Again, that’s not something that we think about. And again, when you have 20 or 30 companies, you need control over those businesses (and in order to get enough control you needed enough of ownership), and in order for them to have any serious outcome, you need the returns from that outcome to be able to pay back the entire fund. When you have as many companies in a portfolio as we do, you are simply after growth in price per share. 

What qualities you are looking for in startup teams? 

I look for a handful of different qualities. I look for the respect that the founders have for each other and for their ability to navigate conflict. Every single team will go through conflicts, in fact, 65% of startups fail because of founders’ issues – just because founders are not getting along anymore. I’m looking at their communication patterns, at how much they respect one another or how much contempt they have for one another, I look for their decision making patterns and who makes what decisions. I look for the passion they have around the product. And I look for their ability to execute. 

Investors prefer to work with teams. But have you ever supported a one-person startup?

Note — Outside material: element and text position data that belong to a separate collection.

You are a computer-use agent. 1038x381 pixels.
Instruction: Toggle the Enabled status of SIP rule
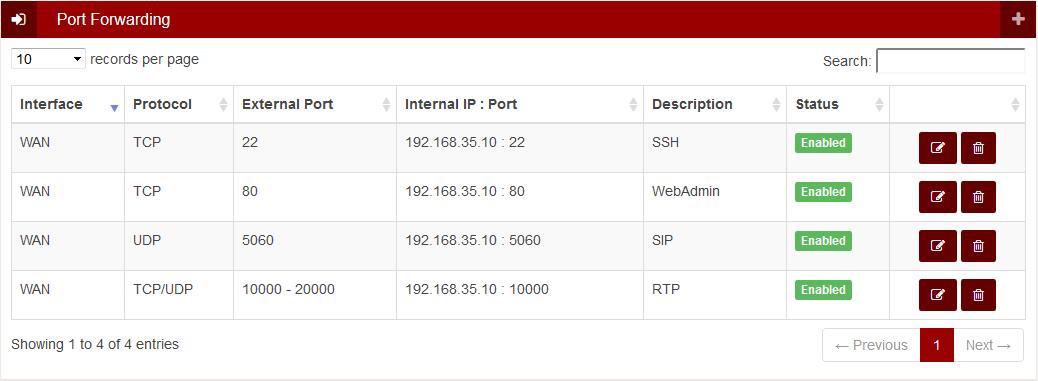pyautogui.click(x=823, y=241)
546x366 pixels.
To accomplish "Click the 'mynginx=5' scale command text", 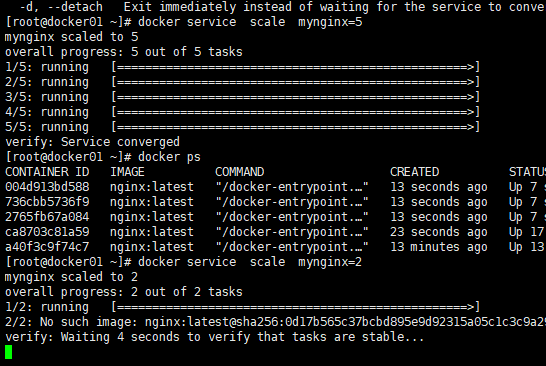I will pyautogui.click(x=330, y=22).
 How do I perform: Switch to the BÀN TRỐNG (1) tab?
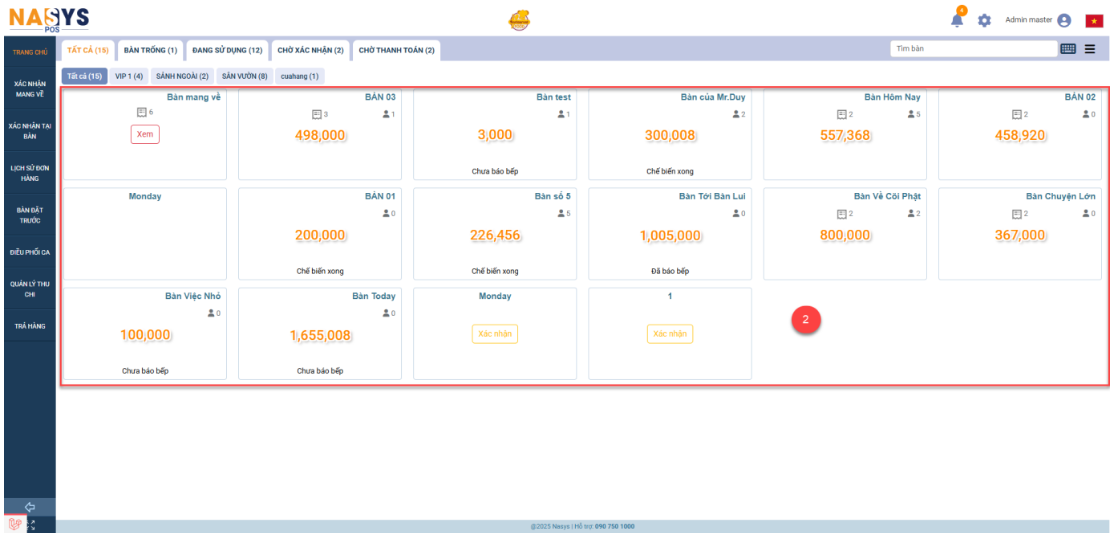[x=150, y=50]
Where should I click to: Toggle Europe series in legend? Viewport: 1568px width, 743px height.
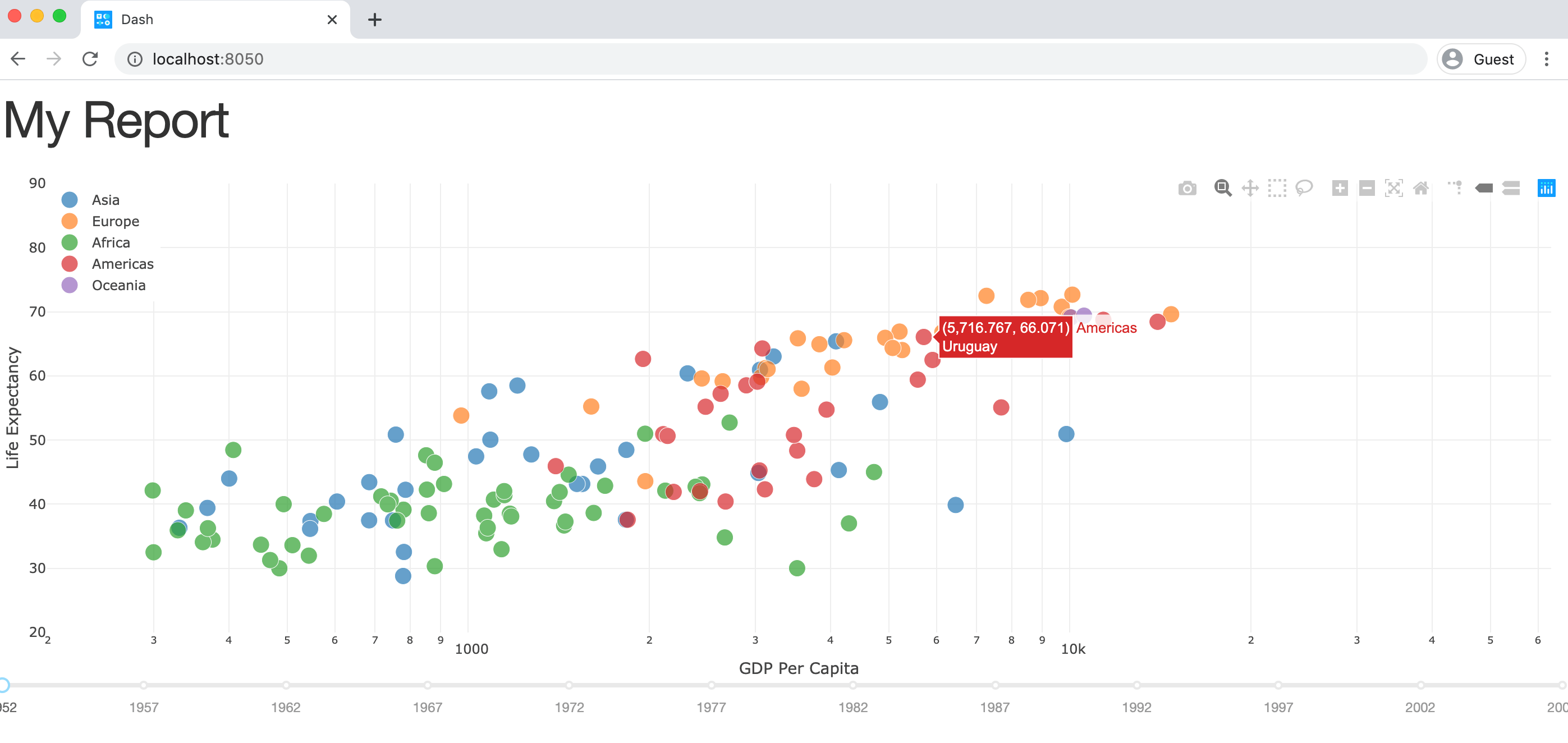[115, 222]
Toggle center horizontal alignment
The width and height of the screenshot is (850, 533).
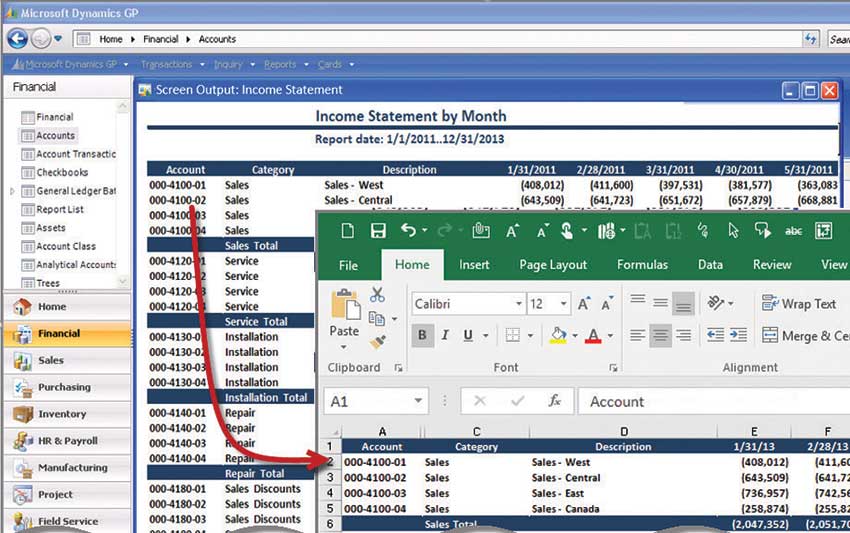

I do, actually, however, they are not appropriate for Techstars. While Techstars does take single founder companies, our ecosystem itself, our program is not a good fit for them, because it’s not possible for a single individual to do the amount of work we are asking to do. However, there are lots of examples of great solo founders who run successful companies. And I don’t have a bias against investing in solo founders, still, they tend to be less appropriate for the Techstars ecosystem.

Who you would prefer to work with, Steve Jobs or Steve Wozniak?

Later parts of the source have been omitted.